The team discovered that the experience of too many demands, too much work, and too much pressure was greatest for permanent full-time staff.
“The problem with the increasing casualisation of staff is that sometimes those people don’t know the patients and they may not know the processes, the systems… the cracks or the gaps must get filled in by those permanent full-time staff – often resulting in a great deal of extra work,” Professor Parker said.
“There’s a lot of pressure on business owners, practice managers and other healthcare providers to make sure that their business not only operates effectively, but that the workplace does not have psychosocial hazards or psychosocial risks.
“The SMART model we have developed is a simple way for small businesses and others to check in and ask those questions: what can we consider about the work itself, the quality of the work? Are we avoiding those key psychosocial risks?”
Professor Parker encouraged practice managers to look at the model and talk about it with their staff to help shift the conversation from away from the individual and back to the processes involved in the role.
An example of one of the initiatives that emerged from the research, which was suggested by front-line care staff, was the importance of a good induction process.
“If you’ve got casual people coming into the workforce because of a high number of staff absences and staff shortages, then it’s vitally important that you’ve got good ways of getting people up to speed very quickly with the people and the processes,” Professor Parker explained.

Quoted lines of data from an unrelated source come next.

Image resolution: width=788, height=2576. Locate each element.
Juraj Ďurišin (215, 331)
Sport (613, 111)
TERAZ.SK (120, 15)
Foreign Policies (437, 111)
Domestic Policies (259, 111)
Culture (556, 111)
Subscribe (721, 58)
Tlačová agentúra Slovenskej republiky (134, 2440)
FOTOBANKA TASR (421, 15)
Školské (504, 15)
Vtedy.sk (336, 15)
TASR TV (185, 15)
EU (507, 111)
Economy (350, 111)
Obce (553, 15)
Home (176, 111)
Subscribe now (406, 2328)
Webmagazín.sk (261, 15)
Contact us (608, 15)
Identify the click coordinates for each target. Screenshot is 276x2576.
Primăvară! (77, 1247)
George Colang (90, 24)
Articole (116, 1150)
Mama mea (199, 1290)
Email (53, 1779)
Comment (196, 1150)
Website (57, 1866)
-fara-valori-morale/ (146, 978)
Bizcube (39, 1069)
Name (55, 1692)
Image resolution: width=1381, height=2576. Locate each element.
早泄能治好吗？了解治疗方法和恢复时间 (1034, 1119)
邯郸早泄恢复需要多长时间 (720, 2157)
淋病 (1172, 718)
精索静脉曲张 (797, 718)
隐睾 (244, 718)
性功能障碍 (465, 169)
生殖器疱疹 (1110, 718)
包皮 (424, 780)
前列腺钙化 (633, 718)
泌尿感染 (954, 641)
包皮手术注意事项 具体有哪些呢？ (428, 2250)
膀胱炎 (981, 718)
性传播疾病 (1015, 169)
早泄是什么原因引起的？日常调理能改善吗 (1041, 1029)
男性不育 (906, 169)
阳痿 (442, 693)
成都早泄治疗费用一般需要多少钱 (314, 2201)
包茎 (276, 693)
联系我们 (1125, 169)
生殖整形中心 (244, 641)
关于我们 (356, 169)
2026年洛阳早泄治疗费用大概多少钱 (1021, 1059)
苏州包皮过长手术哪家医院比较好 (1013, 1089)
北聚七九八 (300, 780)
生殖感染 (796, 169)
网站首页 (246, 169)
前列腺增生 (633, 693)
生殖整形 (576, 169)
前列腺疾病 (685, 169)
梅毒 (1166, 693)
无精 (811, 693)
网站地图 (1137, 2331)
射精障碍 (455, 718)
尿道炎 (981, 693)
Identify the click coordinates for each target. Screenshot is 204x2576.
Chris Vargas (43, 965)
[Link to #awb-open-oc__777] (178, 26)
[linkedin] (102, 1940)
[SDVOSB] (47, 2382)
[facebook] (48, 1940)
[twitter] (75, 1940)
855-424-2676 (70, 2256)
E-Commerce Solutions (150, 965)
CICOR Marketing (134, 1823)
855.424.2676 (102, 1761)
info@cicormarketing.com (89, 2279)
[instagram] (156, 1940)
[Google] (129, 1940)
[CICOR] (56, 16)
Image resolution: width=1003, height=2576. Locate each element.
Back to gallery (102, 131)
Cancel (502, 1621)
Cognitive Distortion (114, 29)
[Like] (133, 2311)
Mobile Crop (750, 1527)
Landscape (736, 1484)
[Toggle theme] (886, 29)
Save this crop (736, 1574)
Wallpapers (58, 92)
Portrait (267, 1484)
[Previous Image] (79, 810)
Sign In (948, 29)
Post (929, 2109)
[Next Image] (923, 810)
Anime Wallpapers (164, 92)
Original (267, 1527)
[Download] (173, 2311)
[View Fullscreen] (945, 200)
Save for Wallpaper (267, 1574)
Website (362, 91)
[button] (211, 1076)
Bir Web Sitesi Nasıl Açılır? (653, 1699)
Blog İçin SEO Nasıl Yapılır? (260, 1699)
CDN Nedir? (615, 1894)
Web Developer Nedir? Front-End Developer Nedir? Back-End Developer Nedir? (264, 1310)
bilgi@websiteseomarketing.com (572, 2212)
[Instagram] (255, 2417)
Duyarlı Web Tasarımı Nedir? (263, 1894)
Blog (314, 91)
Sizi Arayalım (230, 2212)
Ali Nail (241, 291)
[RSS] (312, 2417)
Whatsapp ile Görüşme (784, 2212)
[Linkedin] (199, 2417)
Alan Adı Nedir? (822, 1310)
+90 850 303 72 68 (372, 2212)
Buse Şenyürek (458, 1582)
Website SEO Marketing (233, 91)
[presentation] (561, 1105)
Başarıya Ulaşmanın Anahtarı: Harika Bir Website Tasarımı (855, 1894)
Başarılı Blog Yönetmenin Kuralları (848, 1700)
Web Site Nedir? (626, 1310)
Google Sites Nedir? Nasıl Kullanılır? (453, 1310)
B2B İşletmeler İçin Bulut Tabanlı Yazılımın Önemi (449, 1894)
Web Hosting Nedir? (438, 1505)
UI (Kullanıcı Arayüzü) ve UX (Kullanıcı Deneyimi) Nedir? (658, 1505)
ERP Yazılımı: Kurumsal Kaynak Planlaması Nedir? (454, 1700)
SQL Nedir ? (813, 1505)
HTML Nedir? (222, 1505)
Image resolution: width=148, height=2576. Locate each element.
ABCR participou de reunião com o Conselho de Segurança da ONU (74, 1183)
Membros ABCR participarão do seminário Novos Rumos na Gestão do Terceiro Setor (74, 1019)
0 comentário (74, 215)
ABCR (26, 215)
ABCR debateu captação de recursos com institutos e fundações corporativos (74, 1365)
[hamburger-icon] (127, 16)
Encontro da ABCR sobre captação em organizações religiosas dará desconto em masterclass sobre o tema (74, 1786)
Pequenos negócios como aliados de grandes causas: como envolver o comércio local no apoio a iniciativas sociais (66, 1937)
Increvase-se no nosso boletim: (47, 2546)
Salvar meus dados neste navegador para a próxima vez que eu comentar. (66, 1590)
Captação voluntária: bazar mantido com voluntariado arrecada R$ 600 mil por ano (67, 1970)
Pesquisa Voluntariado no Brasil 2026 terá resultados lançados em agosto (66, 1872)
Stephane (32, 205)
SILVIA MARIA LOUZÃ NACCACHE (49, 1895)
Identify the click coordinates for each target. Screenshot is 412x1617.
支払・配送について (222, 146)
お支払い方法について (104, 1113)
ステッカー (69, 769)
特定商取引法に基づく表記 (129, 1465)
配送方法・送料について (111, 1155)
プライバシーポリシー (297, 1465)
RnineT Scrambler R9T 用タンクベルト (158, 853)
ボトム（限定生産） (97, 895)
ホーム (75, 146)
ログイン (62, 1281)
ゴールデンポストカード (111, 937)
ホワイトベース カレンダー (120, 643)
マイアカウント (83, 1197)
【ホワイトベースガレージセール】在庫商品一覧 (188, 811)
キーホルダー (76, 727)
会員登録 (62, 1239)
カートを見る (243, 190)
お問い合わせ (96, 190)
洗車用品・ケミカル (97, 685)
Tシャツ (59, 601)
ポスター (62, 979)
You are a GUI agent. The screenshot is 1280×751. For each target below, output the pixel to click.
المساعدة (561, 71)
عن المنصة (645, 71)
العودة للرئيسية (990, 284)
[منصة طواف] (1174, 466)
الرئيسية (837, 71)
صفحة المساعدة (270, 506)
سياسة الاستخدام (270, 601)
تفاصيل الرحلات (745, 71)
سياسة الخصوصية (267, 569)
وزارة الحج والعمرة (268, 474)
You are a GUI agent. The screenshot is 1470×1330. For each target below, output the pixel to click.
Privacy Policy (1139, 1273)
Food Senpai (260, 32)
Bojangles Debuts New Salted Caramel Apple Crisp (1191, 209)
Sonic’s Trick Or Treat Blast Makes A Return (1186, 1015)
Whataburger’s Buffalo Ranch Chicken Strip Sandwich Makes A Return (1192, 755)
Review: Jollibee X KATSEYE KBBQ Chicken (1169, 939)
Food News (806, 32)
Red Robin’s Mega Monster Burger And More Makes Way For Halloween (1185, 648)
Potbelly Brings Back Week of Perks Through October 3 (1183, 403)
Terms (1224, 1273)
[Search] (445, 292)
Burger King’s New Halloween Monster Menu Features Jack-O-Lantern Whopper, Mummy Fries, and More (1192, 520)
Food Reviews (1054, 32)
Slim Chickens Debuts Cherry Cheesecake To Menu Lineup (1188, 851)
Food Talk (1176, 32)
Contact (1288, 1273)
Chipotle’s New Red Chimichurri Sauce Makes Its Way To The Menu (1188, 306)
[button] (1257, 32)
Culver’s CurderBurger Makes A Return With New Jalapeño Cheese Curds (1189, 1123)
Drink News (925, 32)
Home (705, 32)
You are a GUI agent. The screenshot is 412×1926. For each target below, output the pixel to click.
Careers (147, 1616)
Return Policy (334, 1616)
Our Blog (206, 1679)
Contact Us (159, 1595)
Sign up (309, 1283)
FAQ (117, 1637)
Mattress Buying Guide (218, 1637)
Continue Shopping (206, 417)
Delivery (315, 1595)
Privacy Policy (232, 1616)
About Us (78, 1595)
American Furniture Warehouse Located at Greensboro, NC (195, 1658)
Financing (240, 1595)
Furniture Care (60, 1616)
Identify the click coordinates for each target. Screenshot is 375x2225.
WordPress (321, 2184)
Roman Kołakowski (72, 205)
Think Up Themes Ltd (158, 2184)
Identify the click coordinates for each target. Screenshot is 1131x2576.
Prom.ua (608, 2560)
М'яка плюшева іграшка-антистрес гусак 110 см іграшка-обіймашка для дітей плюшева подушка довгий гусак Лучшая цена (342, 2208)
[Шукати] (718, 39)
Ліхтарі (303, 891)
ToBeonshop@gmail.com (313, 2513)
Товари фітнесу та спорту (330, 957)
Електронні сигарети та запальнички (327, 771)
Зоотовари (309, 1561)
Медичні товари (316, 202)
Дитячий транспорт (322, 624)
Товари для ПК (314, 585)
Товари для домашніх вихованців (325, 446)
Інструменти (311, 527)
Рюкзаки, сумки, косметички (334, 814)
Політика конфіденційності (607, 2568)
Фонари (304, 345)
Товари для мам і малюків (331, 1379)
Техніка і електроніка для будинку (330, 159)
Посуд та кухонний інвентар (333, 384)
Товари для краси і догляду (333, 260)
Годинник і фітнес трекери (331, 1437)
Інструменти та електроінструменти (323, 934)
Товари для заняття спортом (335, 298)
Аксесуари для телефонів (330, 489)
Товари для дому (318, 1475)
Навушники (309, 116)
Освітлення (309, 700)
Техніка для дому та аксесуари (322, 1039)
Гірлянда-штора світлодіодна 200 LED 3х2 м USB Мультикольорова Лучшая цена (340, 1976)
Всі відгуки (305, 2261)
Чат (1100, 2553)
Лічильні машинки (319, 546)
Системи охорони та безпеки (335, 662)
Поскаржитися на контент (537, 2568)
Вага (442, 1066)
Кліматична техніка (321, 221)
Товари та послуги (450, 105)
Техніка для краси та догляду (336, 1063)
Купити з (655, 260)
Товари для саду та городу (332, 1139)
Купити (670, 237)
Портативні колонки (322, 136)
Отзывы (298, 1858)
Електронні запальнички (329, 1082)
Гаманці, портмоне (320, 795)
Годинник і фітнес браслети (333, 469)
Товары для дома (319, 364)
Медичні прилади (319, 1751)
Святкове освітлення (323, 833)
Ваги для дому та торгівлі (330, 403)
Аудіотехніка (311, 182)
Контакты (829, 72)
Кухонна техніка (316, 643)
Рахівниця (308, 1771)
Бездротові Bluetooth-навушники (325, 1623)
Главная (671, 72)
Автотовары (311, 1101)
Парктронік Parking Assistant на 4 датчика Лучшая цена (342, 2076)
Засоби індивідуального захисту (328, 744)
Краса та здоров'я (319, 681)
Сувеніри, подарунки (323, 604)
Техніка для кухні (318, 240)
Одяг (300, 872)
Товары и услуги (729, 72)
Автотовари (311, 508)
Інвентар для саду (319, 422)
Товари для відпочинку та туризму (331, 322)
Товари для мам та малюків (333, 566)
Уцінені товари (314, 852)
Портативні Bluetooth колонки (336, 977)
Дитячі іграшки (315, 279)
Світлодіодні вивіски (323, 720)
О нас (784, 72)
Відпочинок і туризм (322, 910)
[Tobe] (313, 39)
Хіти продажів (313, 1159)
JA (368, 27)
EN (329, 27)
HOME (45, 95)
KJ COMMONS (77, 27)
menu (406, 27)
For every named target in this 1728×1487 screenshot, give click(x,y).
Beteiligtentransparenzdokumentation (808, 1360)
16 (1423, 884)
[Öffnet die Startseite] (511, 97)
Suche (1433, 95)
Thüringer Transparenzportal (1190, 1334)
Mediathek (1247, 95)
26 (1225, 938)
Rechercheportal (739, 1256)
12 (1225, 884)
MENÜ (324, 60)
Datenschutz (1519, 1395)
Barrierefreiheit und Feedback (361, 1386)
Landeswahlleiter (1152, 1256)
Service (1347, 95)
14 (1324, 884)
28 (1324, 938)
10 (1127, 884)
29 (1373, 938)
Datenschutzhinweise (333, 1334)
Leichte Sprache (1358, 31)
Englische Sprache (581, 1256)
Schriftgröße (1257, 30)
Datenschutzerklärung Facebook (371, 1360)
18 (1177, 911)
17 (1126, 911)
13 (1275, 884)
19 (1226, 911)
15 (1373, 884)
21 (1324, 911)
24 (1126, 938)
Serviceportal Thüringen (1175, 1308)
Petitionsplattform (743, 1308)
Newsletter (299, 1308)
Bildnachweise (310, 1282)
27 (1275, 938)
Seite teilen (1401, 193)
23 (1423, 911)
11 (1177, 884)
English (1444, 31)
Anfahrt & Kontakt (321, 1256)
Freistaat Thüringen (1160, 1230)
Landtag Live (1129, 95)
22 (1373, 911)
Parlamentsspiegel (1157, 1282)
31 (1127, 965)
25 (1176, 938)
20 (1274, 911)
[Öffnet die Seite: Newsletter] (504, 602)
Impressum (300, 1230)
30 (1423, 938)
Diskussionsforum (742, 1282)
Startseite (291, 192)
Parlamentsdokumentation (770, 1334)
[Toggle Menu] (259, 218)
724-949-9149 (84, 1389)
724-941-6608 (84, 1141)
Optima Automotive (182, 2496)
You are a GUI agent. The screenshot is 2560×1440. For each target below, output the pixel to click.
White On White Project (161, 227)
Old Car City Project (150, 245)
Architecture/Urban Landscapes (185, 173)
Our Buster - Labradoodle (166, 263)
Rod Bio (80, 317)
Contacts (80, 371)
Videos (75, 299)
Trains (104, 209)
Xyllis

“Yet many of the organisations that we work with do not have good systems for that, which has significant consequences for the stress levels of the entire workforce. That is a very small change, but it can make a very big difference, which is what this project’s all about – uncovering those little gems that are really going to make a practical difference.”
Professor Parker highlighted that there has been a concerted focus on bringing business theory into the health sector, using approaches such as lean production systems and quality improvement.
“Yet there’s been less attention to improving the actual work of the staff themselves, but I think that is what we’re starting to see emerge now,” she said.
“And in fact, it has been partly generated by changes to work health and safety laws, which are making it crystal clear that this needs to happen. But I do not think anyone would argue that when you create work that is good for the workers, the people performing that role, then you are also going to create better quality care as a direct result.”